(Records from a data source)
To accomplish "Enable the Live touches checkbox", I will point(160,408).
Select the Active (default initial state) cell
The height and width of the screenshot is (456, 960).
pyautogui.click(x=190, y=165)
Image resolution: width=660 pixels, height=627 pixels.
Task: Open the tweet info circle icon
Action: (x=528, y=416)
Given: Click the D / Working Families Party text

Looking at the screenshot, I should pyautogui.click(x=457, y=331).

» To do
Could every entry be given again exactly, with no line skipped?

» Solution to this exercise
To accomplish "Enable the Live touches checkbox", I will point(160,408).
Select the Active (default initial state) cell
The height and width of the screenshot is (456, 960).
pyautogui.click(x=190, y=165)
Image resolution: width=660 pixels, height=627 pixels.
Task: Open the tweet info circle icon
Action: (x=528, y=416)
Given: Click the D / Working Families Party text

Looking at the screenshot, I should pyautogui.click(x=457, y=331).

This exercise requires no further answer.